• _INFORMATION SUPPLIED_:

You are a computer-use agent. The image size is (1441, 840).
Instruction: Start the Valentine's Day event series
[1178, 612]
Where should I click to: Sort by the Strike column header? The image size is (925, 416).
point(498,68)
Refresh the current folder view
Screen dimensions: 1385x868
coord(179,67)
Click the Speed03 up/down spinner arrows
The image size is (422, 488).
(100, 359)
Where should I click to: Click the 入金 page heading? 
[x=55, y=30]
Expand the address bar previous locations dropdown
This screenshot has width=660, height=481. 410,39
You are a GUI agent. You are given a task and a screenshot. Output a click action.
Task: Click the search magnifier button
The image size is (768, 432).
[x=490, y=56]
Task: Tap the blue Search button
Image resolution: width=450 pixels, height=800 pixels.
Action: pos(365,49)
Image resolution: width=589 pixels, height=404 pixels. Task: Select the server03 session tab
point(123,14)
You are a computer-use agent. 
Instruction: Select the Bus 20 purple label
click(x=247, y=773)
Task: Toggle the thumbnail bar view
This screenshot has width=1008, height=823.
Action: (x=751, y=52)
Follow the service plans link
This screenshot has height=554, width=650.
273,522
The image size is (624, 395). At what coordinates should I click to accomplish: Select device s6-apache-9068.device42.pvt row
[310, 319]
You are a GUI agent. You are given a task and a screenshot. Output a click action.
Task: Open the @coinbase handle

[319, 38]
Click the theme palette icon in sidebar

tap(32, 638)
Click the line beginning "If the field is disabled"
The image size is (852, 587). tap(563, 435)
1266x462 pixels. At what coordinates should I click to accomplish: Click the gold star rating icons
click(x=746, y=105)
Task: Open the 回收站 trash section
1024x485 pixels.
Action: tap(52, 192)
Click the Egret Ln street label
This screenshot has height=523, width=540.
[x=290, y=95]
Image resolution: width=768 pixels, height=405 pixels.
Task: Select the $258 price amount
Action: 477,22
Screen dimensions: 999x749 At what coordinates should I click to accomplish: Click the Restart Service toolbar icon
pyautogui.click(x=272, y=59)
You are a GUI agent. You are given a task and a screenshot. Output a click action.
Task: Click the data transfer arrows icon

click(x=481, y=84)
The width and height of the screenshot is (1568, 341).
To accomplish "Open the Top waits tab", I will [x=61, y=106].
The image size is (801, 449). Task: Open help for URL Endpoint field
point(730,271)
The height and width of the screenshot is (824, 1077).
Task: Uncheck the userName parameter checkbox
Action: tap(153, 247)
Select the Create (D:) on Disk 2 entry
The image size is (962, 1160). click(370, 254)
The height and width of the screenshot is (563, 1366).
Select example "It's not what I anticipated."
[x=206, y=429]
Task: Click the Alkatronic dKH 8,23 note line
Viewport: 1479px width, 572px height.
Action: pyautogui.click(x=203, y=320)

• _ASSIGNMENT_: Lines that contain the string "button" should be copied from the material above.

• _RESPONSE BOX_:
Task: Click the search magnifier button
Task: Tap the blue Search button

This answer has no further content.